It is clear that there is deep dissatisfaction at the state of the defence budget on both sides of the House and a real desire for proper investment in our armed forces and our nation’s defences. We are all used to hearing from Ministers that the defence budget is growing, and I am sure that there will be more of that this evening, but the truth is that years of deep cuts by the coalition and Conservative Governments mean that the defence budget is now worth far less than it was when Labour left office.

Defence spending has been cut by nearly £10 billion in real terms between 2010 and 2017, and the defence budget will fall in real terms next year according to the Government’s own figures. Our purchasing power has been cut dramatically due to the sharp fall in the value of the pound, and then there is the gaping hole in the Department's defence equipment plan. It was truly shocking to read the National Audit Office’s recent report which concluded that the plan is simply not affordable and that the funding gap may be as large as £20.8 billion. That conclusion was not particularly surprising since the affordability of the plan has been in doubt for some time, but that should not detract from the seriousness of the situation. The plan represents the £180 billion of equipment and associated costs that are required by our armed forces over the next 10 years in order to keep this country safe, yet it is clear that the MOD does not know how on earth it is going to pay for it.

That is the disastrous legacy of the decision to make deep cuts to the defence budget in the 2010 SDSR, and the belated attempt to row back five years later without having the necessary funding in place. It also serves as a warning about how difficult and costly it is to replace a capability once it has been cut, as we are now seeing with the maritime patrol aircraft. The result is a plan that, in the words of the NAO,

“does not provide a realistic forecast of the costs the Department will have to meet over the next 10 years”.

That would be unacceptable for any Government programme on such a scale, but it is deeply worrying in the context of the many pressures already facing the defence budget. Notably, the plan does not even include the cost of the Type 31e frigates, nor does it address concerns about the cost and affordability of the F-35 programme—concerns that have grown as Ministers have repeatedly been unable to supply adequate cost estimates for the F-35s, something which the Defence Committee described as “wholly unsatisfactory”. I would be grateful if the Minister set out the Department’s response to the NAO’s conclusions and outlined what urgent steps will be taken to address the issue of affordability at the earliest opportunity.

The equipment plan is also heavily reliant on billions of pounds of efficiency savings. We all want value for money for the taxpayer, but Ministers have been keen to make assumptions about savings without sufficient evidence that those savings are achievable. The Select Committee concluded in respect of last year’s plan that

“it is extremely doubtful that the MoD can generate efficiencies on the scale required…or detail how it would proceed to do so”.

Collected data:

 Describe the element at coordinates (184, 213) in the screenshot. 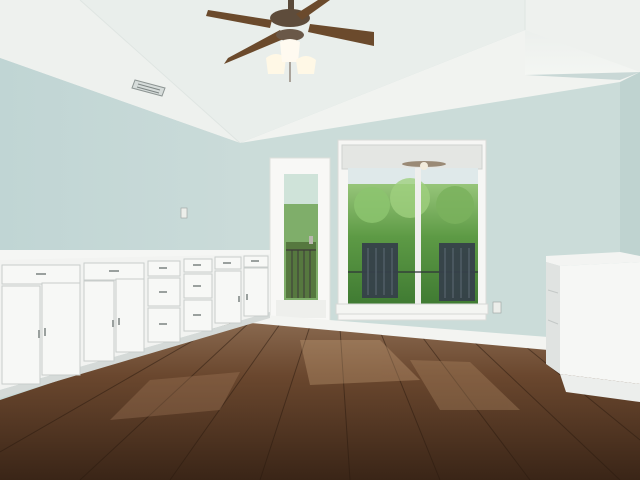

I see `light-switch-icon` at that location.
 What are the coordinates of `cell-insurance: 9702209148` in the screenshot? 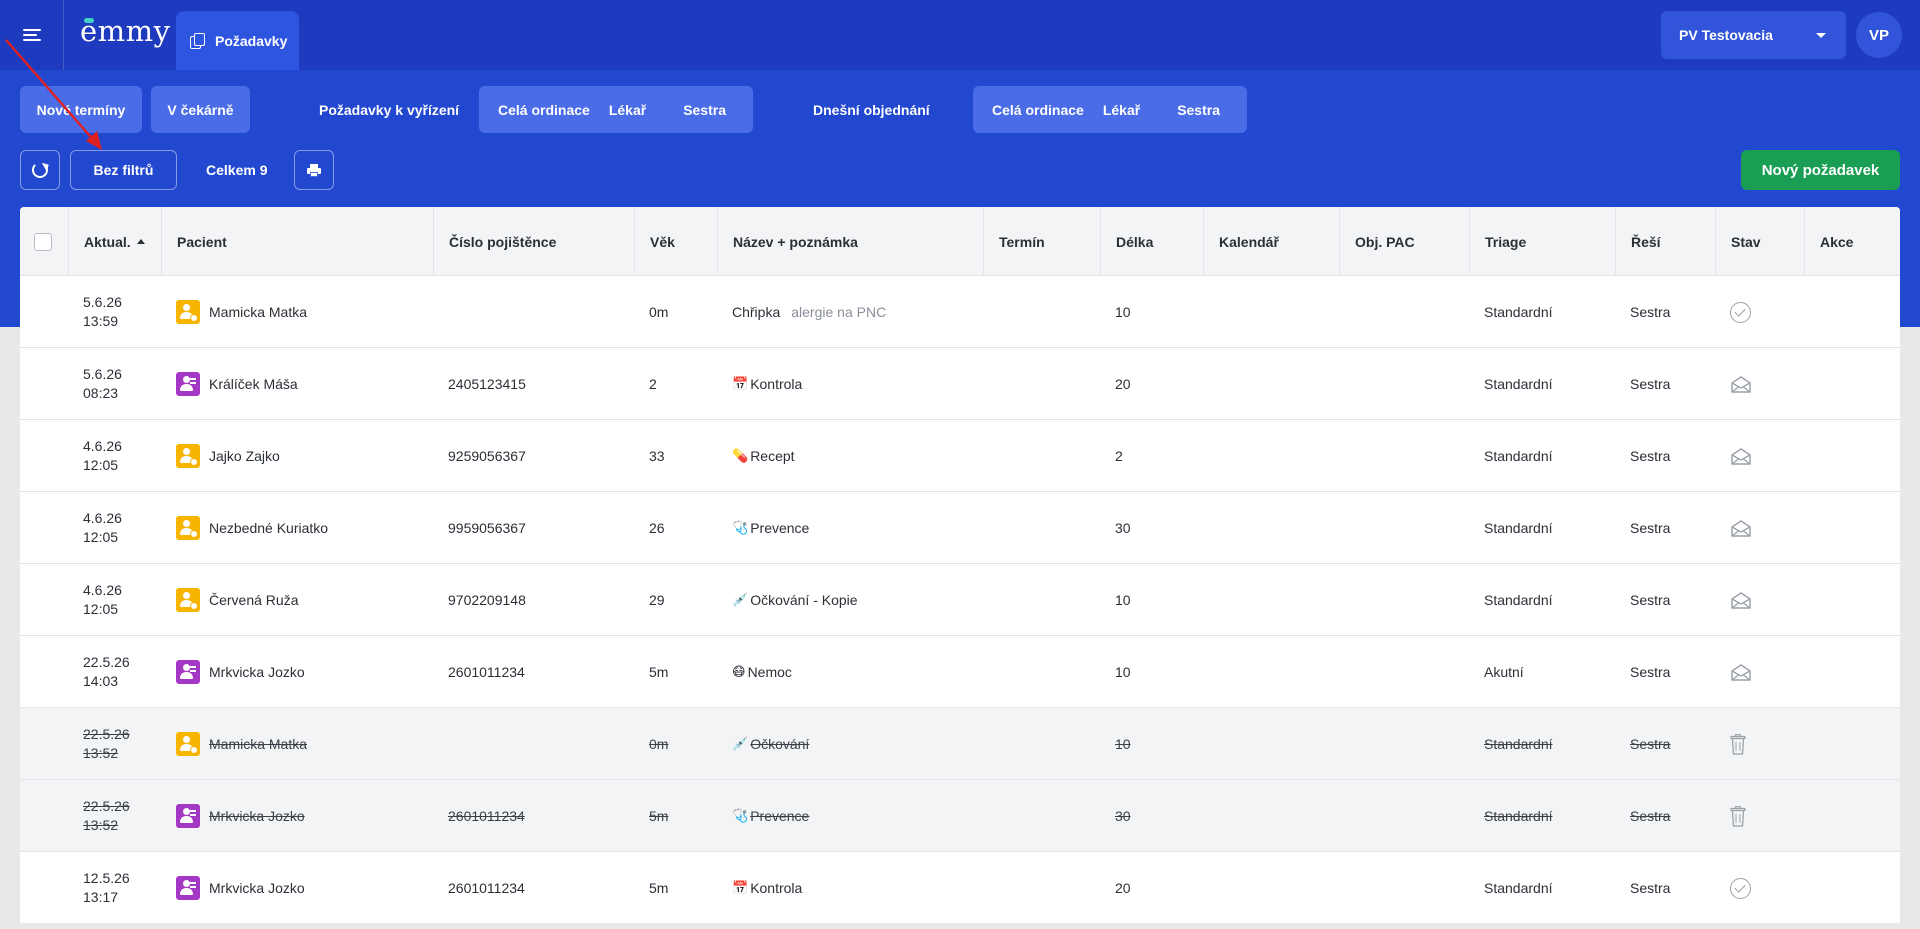 It's located at (534, 600).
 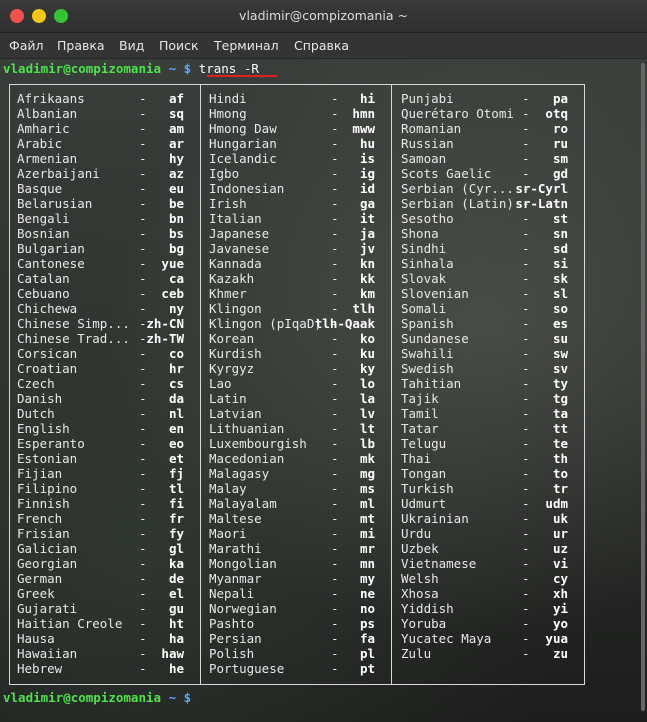 What do you see at coordinates (292, 248) in the screenshot?
I see `language-entry: Javanese - jv` at bounding box center [292, 248].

◆ INSTRUCTION
Change the defense budget text by quoting it from the words containing "That would be" through "the earliest opportunity.", with "Type 31e frigates" replaced by "new light frigates". The items stand apart from the defense budget text as separate material.

◆ WRITTEN SOLUTION
That would be unacceptable for any Government programme on such a scale, but it is deeply worrying in the context of the many pressures already facing the defence budget. Notably, the plan does not even include the cost of the new light frigates, nor does it address concerns about the cost and affordability of the F-35 programme—concerns that have grown as Ministers have repeatedly been unable to supply adequate cost estimates for the F-35s, something which the Defence Committee described as “wholly unsatisfactory”. I would be grateful if the Minister set out the Department’s response to the NAO’s conclusions and outlined what urgent steps will be taken to address the issue of affordability at the earliest opportunity.